TEXT SEGMENT:
-- Opening Marker --

Brush to brushless adapter solves motor problem

A Parker Bayside product story
Edited by the Engineeringtalk editorial team Aug 24, 2000

A Bayside adapter module let Kendro Laboratory Products replace a brush motor with a brushless motor, yet control it with an existing SCR full-wave bridge controller

When a supplier stopped making the custom dc brush motors for Kendro Laboratory Products' medical centrifuges, the company faced a pressing challenge.

With thousands of installed units world-wide, Kendro had to quickly find a new motor for both field replacement and new production without involving redesign of the machine, controls, or rewriting the software.

The solution turned out to be an adapter that simplifies both control and wiring for brushless dc (BLDC) servomotors.

Supplied by Bayside Motion Group, the adapter module let Kendro replace a brush motor with a brushless motor, yet control it with the centrifuge's existing SCR full-wave bridge controller.

Normally with BLDC motors the wiring is more complex than for brush-type motors.

Brushless motors typically require a wire for each of the three motor phases, along with 5 wires for the Hall-effect sensors.

However, Bayside's Two-Wire Module takes the motor and Hall wires from a BLDC motor and provides two input wires that marry with a brush-type amplifier.

It consists of a signal responsive stator-coil switch circuit, commutation logic, direction-polarity control circuit, and an auxiliary dc power supply.

Full four-quadrant operation provides torque control through zero speed without any dead-band, according to Bayside Engineering Manager Fred Moritz.

Moreover, the brushless motor can operate directly from a simple dc power supply.

Kendro benefited from the brush to brushless switch in many ways, according to Kendro's Development Associate Kumar Das, PE Brushless motors yield higher speed and more power per frame size than conventional brush-type motors, consequently the replacement motor and module fit into the existing space envelope in the machine, making redesign unnecessary and field replacement easy.

-- Closing Marker --

RECORD EXTRACTS:
-- Opening Marker --

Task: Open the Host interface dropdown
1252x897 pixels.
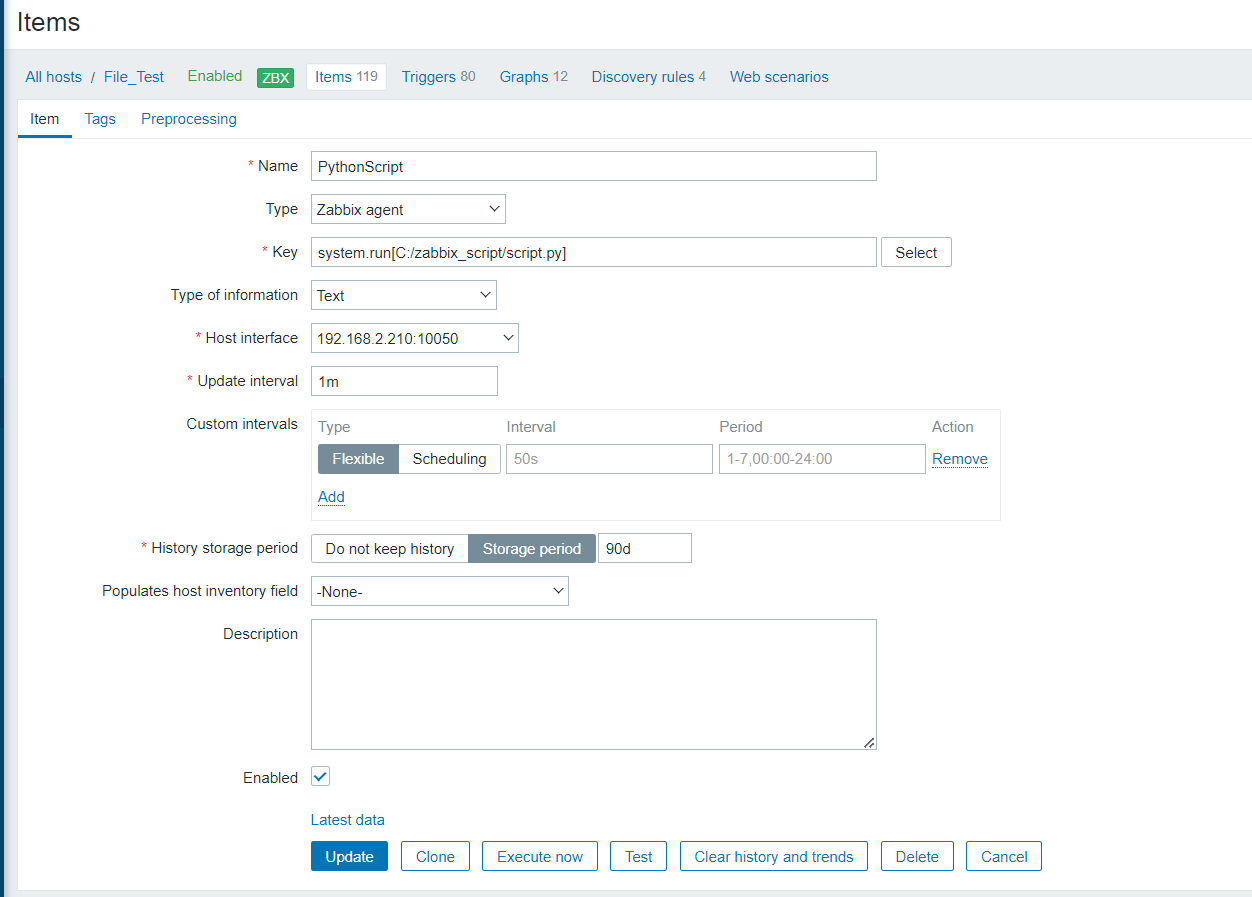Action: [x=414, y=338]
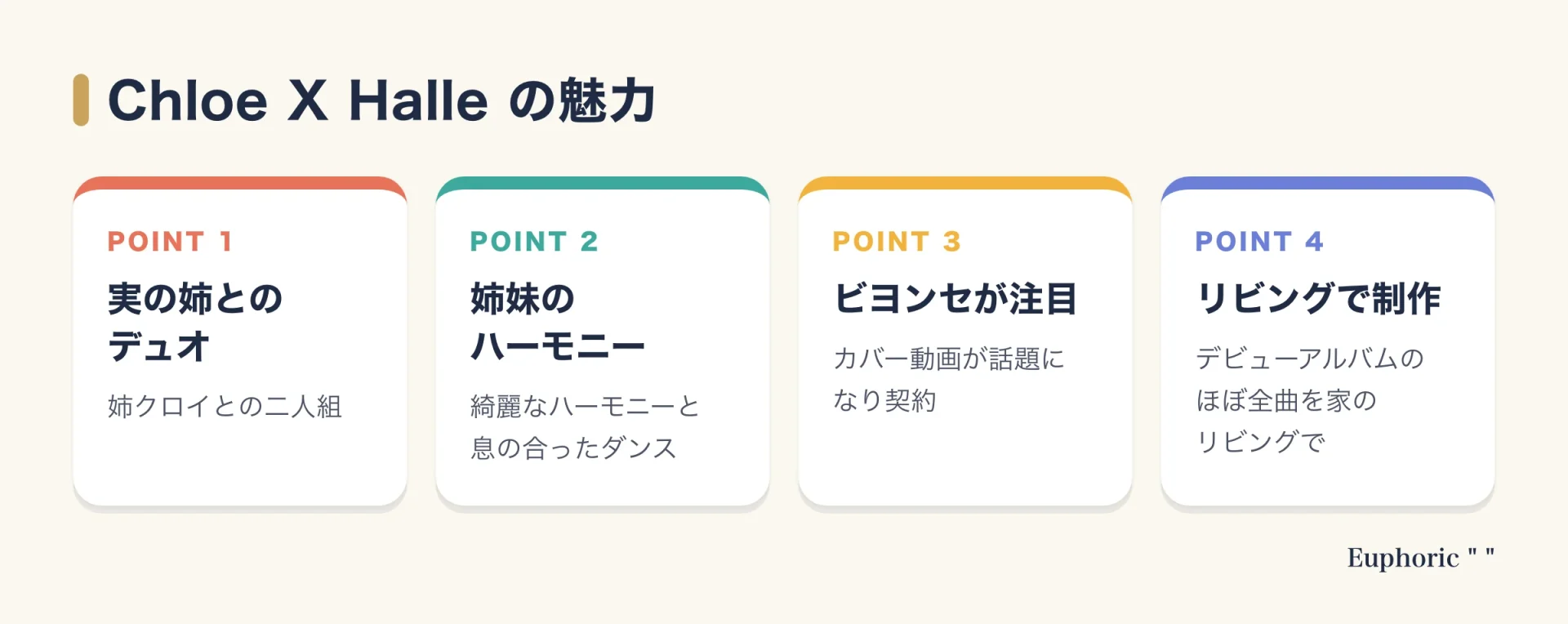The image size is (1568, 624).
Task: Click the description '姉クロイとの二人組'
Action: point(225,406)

-- Closing Marker --

APPLY WHAT YOU READ:
a - Do these statements agree with the motor adapter article? Answer yes or no for each and quote the words of the article that decide it. (i) Brushless motors typically need five wires for their Hall-effect sensors. (ii) Kendro had to redesign the centrifuge to fit the replacement motor. (iii) The brushless motor can run directly from a simple dc power supply.
b - Carry the motor adapter article forward from its final sentence.

RESPONSES TO THE TASKS:
a -
(i) Yes: "along with 5 wires for the Hall-effect sensors."
(ii) No: "the replacement motor and module fit into the existing space envelope in the machine, making redesign unnecessary and field replacement easy."
(iii) Yes: "the brushless motor can operate directly from a simple dc power supply."

b -
In addition, by removing brush contact, brushless motors provide longer life with lower operating temperatures, whist also eliminating brush dust, especially advantageous in medical and biotech applications.

Used for blood, cell, and gene separation in medical and bio-processing applications, Kendro's centrifuges spin a sample mixture, and separate the individual components using centrifugal force (or centripetal acceleration to the engineering purist).

An adjustable-speed drive controls the motor, which is coupled directly to a rotating sample tray called the rotor.

The rotor holds the samples for spinning, while a refrigeration system maintains constant temperature inside the centrifuge.

Users set parameters based on specific protocols and monitor the process through an operator interface.

During floor-model centrifuge operation, the centrifuge is first pre-cooled to a specific temperature with the rotor spinning at low speed.

After pre-cooling, the operator loads the samples, sets temperature, speed, and duration parameters, and hits the start button.

The rotor begins spinning in a controlled slow-start mode between 0-250 rpm, runs for the specified time at operating speed (much higher), then starts to slow down.

From 500-0 rpm, dynamic braking provides a smooth slowdown to preserve the density gradient between separated components and minimise agitation that could mix them back together.

Achieving these smooth slow downs without rewriting the control programs was a key test.

Using existing signals from Kendro's software and converting those signals to generate the proper profiles required a PLD (programmable lookup device) to adjust the deceleration profile in response to an analogue voltage level from the existing controller.

The brush to brushless conversion on Kendro's desktop model centrifuge was so successful the company has applied Bayside's Two-Wire Module to other models as well.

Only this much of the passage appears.